Description
Computational models are essential for understanding the connection between high-level cognitive processes and low-level mechanisms that involve synaptic changes. These synaptic processes and modifications constitute what is known as synaptic plasticity. In the last decades, computational models mostly focused on modeling plasticity mechanisms that involve strengthening or weakening of existing synapses and their role in cognitive processes such as memory and learning. Together with these changes in synaptic strength, there is another type of plasticity called structural plasticity, which includes the stabilization, creation, or erasure of synapses. Growing evidence suggests that this form of plasticity plays a critical role in learning and memory consolidation. In this regard, we develop a phenomenological computational model that includes these effects of structural plasticity in a firing-rate-based neural network [1]. Through a training-test protocol, we study how many patterns can be stored by the network.

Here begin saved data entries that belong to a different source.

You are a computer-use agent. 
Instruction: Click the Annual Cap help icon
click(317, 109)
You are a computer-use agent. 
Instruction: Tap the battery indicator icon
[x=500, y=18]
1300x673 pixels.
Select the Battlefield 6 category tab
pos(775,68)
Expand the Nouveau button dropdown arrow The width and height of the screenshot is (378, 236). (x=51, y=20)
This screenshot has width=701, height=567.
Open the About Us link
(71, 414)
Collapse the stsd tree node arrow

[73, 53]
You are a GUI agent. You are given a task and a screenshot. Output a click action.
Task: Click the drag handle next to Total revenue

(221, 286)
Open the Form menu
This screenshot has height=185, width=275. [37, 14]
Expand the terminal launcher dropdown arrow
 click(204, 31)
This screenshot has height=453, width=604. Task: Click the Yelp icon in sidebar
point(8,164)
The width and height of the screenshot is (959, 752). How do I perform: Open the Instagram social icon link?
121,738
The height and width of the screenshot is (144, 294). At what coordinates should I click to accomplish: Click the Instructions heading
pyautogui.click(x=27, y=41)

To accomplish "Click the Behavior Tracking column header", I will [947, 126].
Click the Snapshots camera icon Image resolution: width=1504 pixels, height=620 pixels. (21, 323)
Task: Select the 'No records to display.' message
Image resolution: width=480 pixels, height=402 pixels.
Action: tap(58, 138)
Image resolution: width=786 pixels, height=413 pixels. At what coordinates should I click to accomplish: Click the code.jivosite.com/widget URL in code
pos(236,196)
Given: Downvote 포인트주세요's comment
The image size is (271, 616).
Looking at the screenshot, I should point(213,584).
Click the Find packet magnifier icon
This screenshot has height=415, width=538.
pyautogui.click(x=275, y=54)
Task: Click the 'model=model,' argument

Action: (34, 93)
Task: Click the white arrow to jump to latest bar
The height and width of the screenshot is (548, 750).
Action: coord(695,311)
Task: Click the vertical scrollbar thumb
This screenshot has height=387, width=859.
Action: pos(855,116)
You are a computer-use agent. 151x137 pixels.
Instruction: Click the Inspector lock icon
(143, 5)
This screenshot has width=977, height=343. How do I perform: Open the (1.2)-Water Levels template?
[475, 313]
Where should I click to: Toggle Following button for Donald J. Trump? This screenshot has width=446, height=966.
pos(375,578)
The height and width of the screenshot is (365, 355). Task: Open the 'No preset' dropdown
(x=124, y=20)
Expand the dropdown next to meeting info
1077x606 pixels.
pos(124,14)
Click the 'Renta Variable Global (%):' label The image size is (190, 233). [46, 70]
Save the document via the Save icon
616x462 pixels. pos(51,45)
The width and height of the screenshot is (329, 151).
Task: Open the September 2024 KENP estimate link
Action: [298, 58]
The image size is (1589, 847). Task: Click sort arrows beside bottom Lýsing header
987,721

We also developed a theoretical framework capable of giving an estimation of the memory capacity of our network as the number of training patterns and other model parameters vary.
In summary, our work sheds light on the impact of structural plasticity on the memory capacity of a neural network. In the future, such a framework can be used to study the impact of anomalies in structural plasticity that are believed to correlate with developmental disorders such as autism and schizophrenia on the learning capability and the memory capacity of a neuronal network.
[1] Tiddia G, Sergi L and Golosio B (2023) A theoretical framework for learning through structural plasticity. arXiv:2307.11735 [q-bio.NC].